Silver has been devoted in Albany to the issues of low-cost housing, health care, education and the environment, Molo said, and has made the “redevelopment of Lower Manhattan a priority.”
“Objection,” Cohen said.
“Overruled,” Caproni replied.
“You can throw a baseball into his district” from here, Molo continued.
Silver believes in state support for people with mesothelioma and has worked toward “obtaining justice for people who have suffered that cancer” at the hands of large corporations, Molo said.
He showed the jury photos of the Assembly chamber and the state house to drive home the point that New York’s Constitution has always required a legislature where outside income is expected.
“But there’s a trade-off,” he said, while the members bring their own outside experience to Albany, “they also bring inherent conflicts of interest.”

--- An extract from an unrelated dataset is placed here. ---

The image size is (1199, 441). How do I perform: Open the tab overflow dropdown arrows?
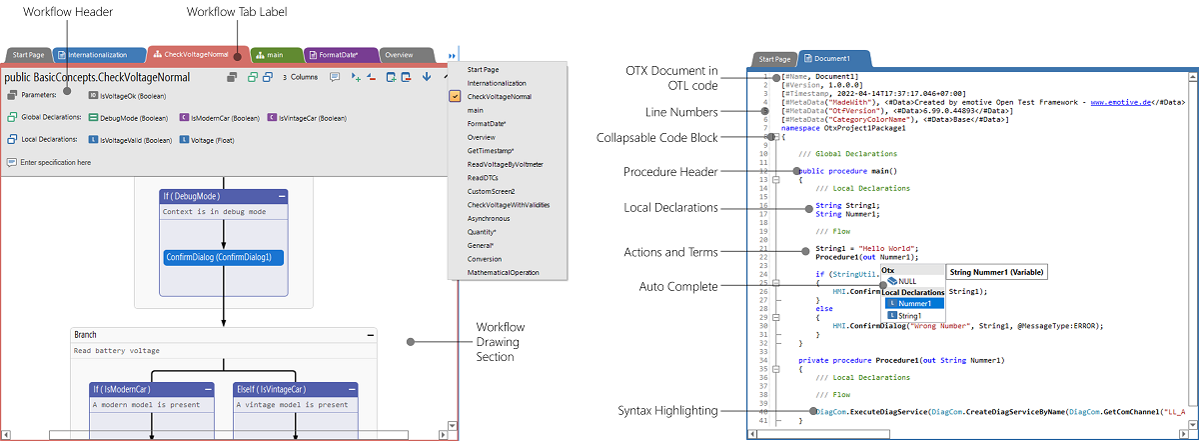(453, 56)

“It’s impossible for members of the Assembly to do [their] job…and not have some form of conflict of interest,” he said. “But that is the system New York has chosen and it’s not a crime. The prosecutors are trying to make that a crime.”

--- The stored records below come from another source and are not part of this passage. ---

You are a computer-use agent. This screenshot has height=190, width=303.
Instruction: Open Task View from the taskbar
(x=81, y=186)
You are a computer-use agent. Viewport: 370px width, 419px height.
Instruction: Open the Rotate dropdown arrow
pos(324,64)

He said Silver was just doing his job as a “great, great champion of tenants’ rights” who has to make things work in Albany, a job that includes legislation on real estate taxes for developers.
He showed a pie chart indicating that Weitz & Luxenberg dominates the world of plaintiffs’ mesothelioma litigation, representing many of the families of the roughly 3,000 people who die every year from exposure to asbestos. And he read off a list of Silver referrals to the firm that averaged fewer than five per year.

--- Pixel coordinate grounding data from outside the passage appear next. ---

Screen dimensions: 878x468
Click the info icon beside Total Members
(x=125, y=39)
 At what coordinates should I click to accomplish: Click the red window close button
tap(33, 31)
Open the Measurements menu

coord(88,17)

Taub and Silver have been friends for a number of years, Molo told the jurors—not close, but still friends within the Orthodox community. The grants, which came from a state health care fund, went to research conducted by Columbia University’s Mesothelioma Center and Columbia-Presbyterian Hospital, in which Taub was involved.
“These allegations are insulting to the work, the fine work that Dr. Taub has done,” Molo said, adding, “they ignore the realities of relationships.”
Molo told the jurors he was confident that after they reviewed the evidence, “You will not find that Mr. Silver had a corrupt intent. You will not find there is a bribery scheme.”
“Mr. Silver did not sell his office. That did not happen.”
After openings, the trial went immediately to witnesses. The first was Assemblywoman Amy Paulin, who set the stage on the workings of the Assembly and the power of the speaker’s post. She said few Democrats would ever challenge Silver for the speaker’s position.
When Assistant U.S. Attorney Howard Master questioned Paulin on discretionary funding in the state budget, she said she did not know that “there was money going to Columbia” or that state money was being granted to a research center.
The second witness was Weitz & Luxenberg founder Perry Weitz, who described his firm, saying it had grown to about 100 lawyers and that in some years, asbestos litigation is a primary source of revenue.
Weitz said he and his co-partner, Arthur Luxenberg, hired Silver in 2002. He said Silver was not expected to do work for the firm or bring in asbestos cases, but was hired based on his prestige as Assembly speaker. “We thought it would help with the brand of the firm,” he said.
Under questioning from Cohen, Weitz said he learned during a firm lunch that Silver was getting referrals of asbestos cases. He said it would come up once in a while that Silver had gotten cases from Taub.
After Cohen asked Weitz if he was told that state money had been granted to Taub’s research center, Weitz said Silver never told him anything about any state grants, and added that he never met Taub.
Before Silver received referrals from Taub, a young attorney at his firm also had gotten one or two cases from Taub, Weitz said.
Weitz is expected to continue his testimony Wednesday morning, followed by Taub, before Southern District Judge Valerie Caproni.
In addition to Molo, Silver’s defense team includes Joel Cohen, of counsel to Stroock & Stroock & Lavan and MoloLamken partners Justin Shur and Robert Kry.
Cohen and Master are part of a team that includes Southern District Assistant U.S. Attorneys Andrew Goldstein and James McDonald.